Live resin has only been available on the market for the past few years. It requires a more intense process which should only be done in a lab.

While cured resin uses dry plant material, live resin is considered a wet substance and retains the plant’s moisture.

Cannabis plants will be frozen right after harvest and kept frozen throughout the entire process. This helps preserve all the essential parts of the cannabis plant, like cannabinoids and trichomes.

Because plants are frozen, whatever original flavor or aroma on the plant will be preserved until extraction. This is often why live resin offers a more “dank” smell and authentic flavor compared to cured resin.

Producers will use a solvent like butane to help extract live resin from cannabis plants under intense pressure. It’s worth noting that working with solvents like butane can be very dangerous, so it’s best to leave it up to the extraction labs.

The result is a dark yellow, thick substance that resembles wax but with more moisture flow.

If you’re looking for a quality live resin product, check out Binoid’s broad selection of Live Resin Vape Cartridges.

Trust us when we say Binoid’s live resin is the best on the market. The company uses the highest quality live cannabis terpenes paired with its popular and pure distillate for a rich and potent hit.

You can choose from different cannabinoids like HHC-O, THC-O, Delta-8 THC, and more. Beginner users must proceed with caution, as these cartridges are very powerful and strong enough to leave connoisseurs in a heavily blissed-out daze.

The Differences

Photo by Keti Chikhladze

There are a few main differences between cured and live resin. 

1. For starters, the preservation process is entirely different. Cured resin calls for a dark, cool, and dry storage place. Whereas live resin freezes cannabis plants immediately after harvest. 

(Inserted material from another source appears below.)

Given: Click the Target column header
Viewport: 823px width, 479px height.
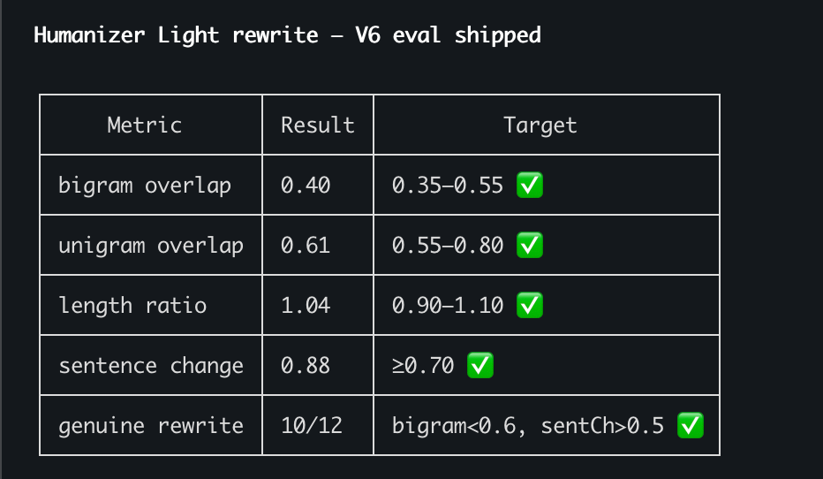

2. Because cured resin is dried, it lacks moisture. On the other hand, live resin is frozen, which retains the plant’s moisture that is used to create the modern concentrate. 

3. Because live resin uses fresh cannabis plants right after harvest, the concentrate is said to be a fresher experience with more natural flavors and aromas. Cured resins use dried plants but are packed with more terpenes than live resin, making them ideal for therapeutic and medicinal use. 

4. The texture between these two concentrates is also slightly different. Live resin offers more of a shimmery crystal-coated, thick, buttery substance. Cured resin will usually resemble a loose shatter with a slightly sugary look. 

It’s difficult to say which concentrate is better, considering they both produce different experiences.

Live resin doesn’t have a significant terpene content but has a fresh smell, flavor, and feel when smoked. Cured resin is packed with terpenes that are great for treating certain medical issues like inflammation or chronic pain.

So it all depends on your preferred experience. Worry not, because both pack a heavy punch.